Given its broad phylogenetic perspective across species with widely different features,
the MH hypothesis is admittedly difficult to test with comparative data. However,
the general theory is based on fundamental principles of population genetics that
transcend species boundaries and are readily evaluated with modern-day organisms.
For example, the deleterious nature of introns has recently been demonstrated in at
least two ways (e.g., [33], [34]), and suggestions have been made as to how models
on duplicate-gene evolution might be tested with information on within-species polymorphisms
[35]. Nonetheless, legitimate questions about the breadth of applicability of the
theory remain to be answered [36], [37]. The hypothesis cannot explain the precise
gene content of species, which must be molded to a large extent by the environment.
Nor can it explain all aspects of “noncoding DNA,” as some of this territory has positive
functions.
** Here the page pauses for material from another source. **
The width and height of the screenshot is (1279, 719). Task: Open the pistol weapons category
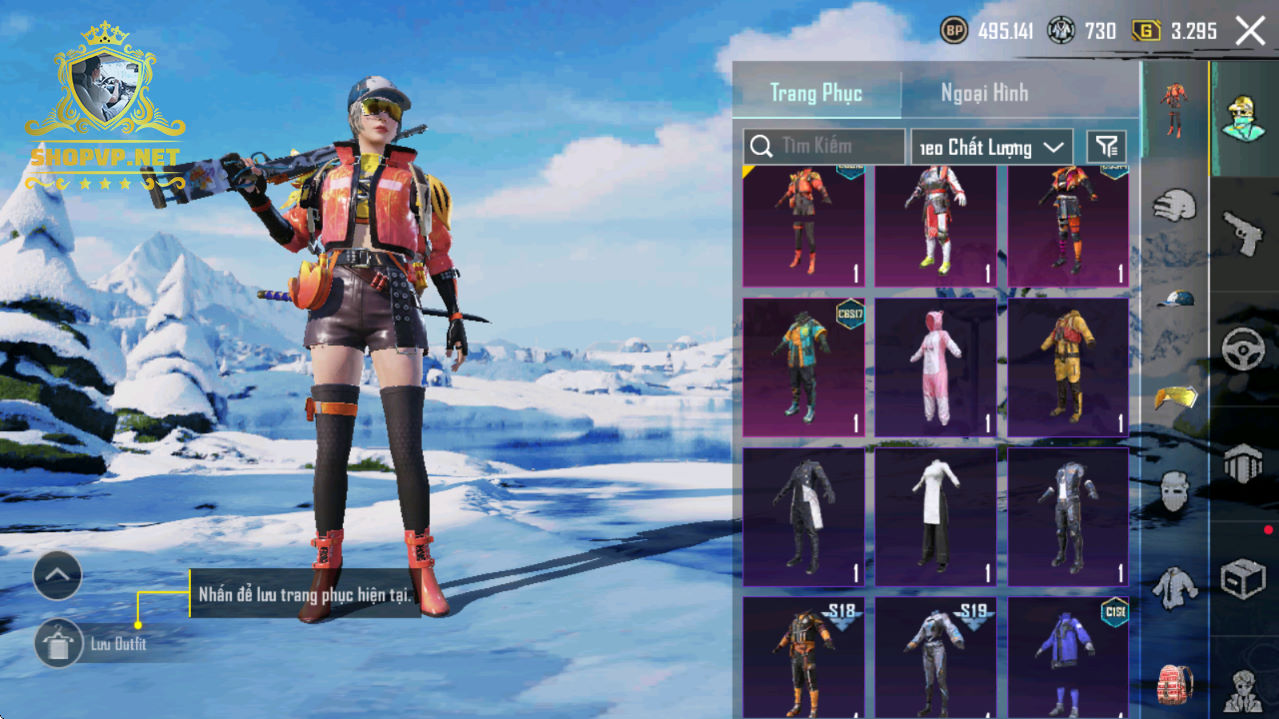(1243, 235)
Additional complications arise from the fact that some modern-day genomes
have structures that are out of equilibrium with current effective population sizes
(e.g., [29]), a factor that may explain the apparently complex genome of the ancestral
eukaryote and the continuing loss of such complexity in many of today's unicellular
lineages [7], [38], [39].
Future observations on key phylogenetic lineages varying in significant ways with
respect to long-term intensities of mutation, drift, and recombination will provide
the observations on which the MH hypothesis will stand or fall. Improvements are already
possible, now that mutation rates can be directly measured in a wide variety of genomes
with high-throughput sequencing [15]. Unfortunately, the procurement of direct estimates
of N
e remains dauntingly difficult [40], and until this problem is solved, it will remain
difficult to obtain unbiased estimates of the key parameter N
e
u. However, there is no justification for rejecting a theory based on its accessibility
to formal hypothesis testing. It can be tempting to invoke observations on single
genomes as being in support or conflict with the MH hypothesis [41]–[44], but due
to the stochastic nature of evolutionary processes, the full domain of applicability
of the model will only be known after the accumulation of many such observations.
Well-reasoned applications of statistics will surely play a role, but the real advances
will come from an enhanced understanding of genome biology.